METHODS: Between 1986 and 2000, 335 patients with stage I nonsmall cell lung cancer underwent complete resection of the lung tumor. We retrospectively reviewed their medical records and investigated the relationship between the diagnostic methods used and the cancer recurrence patterns.

RESULTS: Preoperative diagnoses were obtained for 290 patients; 220 were diagnosed by bronchoscopy and 66 by PNB. Among the patients without a preoperative diagnosis, 27 were diagnosed by intraoperative needle biopsy and 14 by wedge resection of the lung. Tumors diagnosed by needle biopsy including PNB and intraoperative needle biopsy were smaller and showed less vessel invasion than those diagnosed by other methods (p < 0.01).
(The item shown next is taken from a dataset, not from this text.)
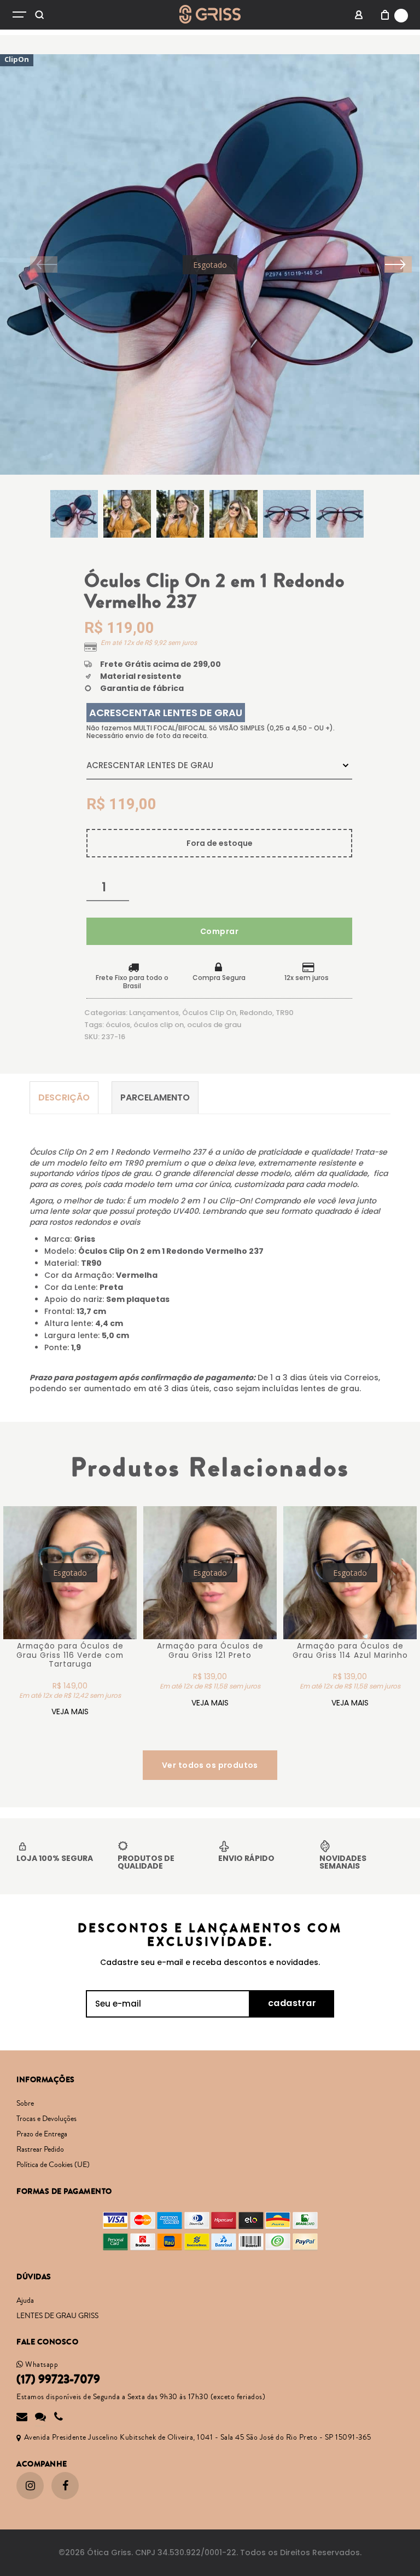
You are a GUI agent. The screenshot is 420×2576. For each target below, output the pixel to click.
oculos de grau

After surgical resection, 9 patients had pleural recurrence and 1 patient, needle track implantation. Seven of these 10 patients were diagnosed by needle biopsy using 18G cutting type needle. Pleural recurrence or needle track implantation was observed for 8.6% of the patients who underwent a needle biopsy, whereas it was 0.9% for patients who were examined using other diagnostic modalities (p = 0.0009).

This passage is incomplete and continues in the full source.